= Craig Rich =

British broadcaster and journalist (1938–2024)

Craig Rich (3 February 1938 – 1 December 2024) was a British meteorologist, journalist, radio presenter and television presenter. He was regarded as a prominent stalwart at BBC as he was regarded as the longest-serving regional weather forecaster of BBC. He was well known for documenting and articulating his thought process on the Sunday Times Golden Globe Race in 1968.

== Life and career ==
Rich was born in Plymouth on 3 February 1938. He plied his trade by joining the Merchant Navy soon after leaving Devonport High School for Boys when he was only 16 years old. Reportedly, he went to sea as a cadet with Ellerman Lines at the age of 16. He built up his career aspirations by developing a keen interest in meteorology and weather forecasting. He specialised himself as a fully qualified master mariner and an extra master mariner, before embarking on a career oriented with media aspects.

He was appointed the navigation advisor to The Sunday Times for the segment regarding the Sunday Times Golden Globe Race in 1968. He received spotlight and acclaim for exposing the true story behind yachtsman Donald Crowhurst, whose disappearance from his trimaran in the mid-Atlantic was shrouded in mystery, before being confirmed to have committed suicide. Rich gathered and compiled conclusive evidence confirming that Donald Crowhurst had apparently lied about his progress in the 1968 Round the World Yacht Race, and Rich uncovered the truth about Crowhurst having fabricated entries in his log books during the race. Rich's research and insightful, comprehensive work on his fact-finding mission to figure out the infamous Crowhurst's disappearance in the 1968 race was deemed as a tipping point to solve the mysteries about the case. Rich also shared his expertise on the experience he had gathered from his role as the navigation advisor during the 1968 Round the World Yacht Race, by contributing to Nicholas Tomalin and Ron Hall’s book, The Strange Voyage of Donald Crowhurst.

In 1978 he joined the BBC Spotlight team in Plymouth and he served in the position for a duration of 25 years. He joined the BBC as its first regional weather forecaster. Although his job requirements initially specified to cover weather forecasting at Spotlight, he was fast-tracked to provide his knowledge expertise in other news stories circulated in the agenda of action items including 1979 Fastnet Race and the 1981 Penlee lifeboat disaster. The colleagues who worked along with him at the BBC insisted that Craig Rich would bring a sense of humor and laugh riot in the newsroom even amidst stressful circumstances.

He conducted lectures on his interested specific research areas including navigation and meteorology at the Sir John Cass School of Navigation for a stint stretching for approximately five years. He also served as the head of the Department of Shipping and Transport at Plymouth Polytechnic for ten years, where he engaged in the dual roles as a lecturer and as a tutor. In 1988, he decided to quit teaching and developed a mindset to give his firm attention on television and radio broadcasts, instead of juggling his commitments between teaching and broadcasting.
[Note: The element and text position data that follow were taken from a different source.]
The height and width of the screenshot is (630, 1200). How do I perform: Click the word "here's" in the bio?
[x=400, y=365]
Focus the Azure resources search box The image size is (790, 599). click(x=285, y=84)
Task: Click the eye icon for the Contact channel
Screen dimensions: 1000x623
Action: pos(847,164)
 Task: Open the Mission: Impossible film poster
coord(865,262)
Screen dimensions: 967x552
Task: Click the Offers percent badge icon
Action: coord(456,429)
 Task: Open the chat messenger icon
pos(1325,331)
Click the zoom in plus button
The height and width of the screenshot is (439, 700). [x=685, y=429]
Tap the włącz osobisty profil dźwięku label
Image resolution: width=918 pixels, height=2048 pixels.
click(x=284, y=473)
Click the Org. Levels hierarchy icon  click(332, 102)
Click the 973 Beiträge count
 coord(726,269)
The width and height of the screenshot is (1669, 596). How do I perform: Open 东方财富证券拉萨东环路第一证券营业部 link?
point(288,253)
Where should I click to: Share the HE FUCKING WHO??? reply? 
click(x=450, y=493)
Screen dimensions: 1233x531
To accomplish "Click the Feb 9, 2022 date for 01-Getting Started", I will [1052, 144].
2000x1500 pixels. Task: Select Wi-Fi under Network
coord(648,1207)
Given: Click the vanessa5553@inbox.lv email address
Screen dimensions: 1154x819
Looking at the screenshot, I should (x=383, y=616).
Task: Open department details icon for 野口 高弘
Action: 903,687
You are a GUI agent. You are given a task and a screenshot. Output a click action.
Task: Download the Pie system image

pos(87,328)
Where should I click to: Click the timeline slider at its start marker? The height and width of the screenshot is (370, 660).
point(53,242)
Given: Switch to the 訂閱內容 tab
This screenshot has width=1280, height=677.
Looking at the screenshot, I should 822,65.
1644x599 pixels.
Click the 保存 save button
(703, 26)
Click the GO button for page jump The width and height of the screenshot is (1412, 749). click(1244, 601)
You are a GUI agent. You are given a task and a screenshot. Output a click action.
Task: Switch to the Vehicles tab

His media portfolio includes his work as presenter in BBC's coverage of the total eclipse in 1999 and he was a central figure spearheading the lineup of programmes for BBC Radio Devon. During the 1980s, he presented That’s Rich, a lineup of regional programmes. He was named as the commentator for the 1998 Tall Ships Race, where he interviewed the Princess Royal as part of BBC South West’s live coverage proceedings.

Rich died on 1 December 2024, at the age of 86.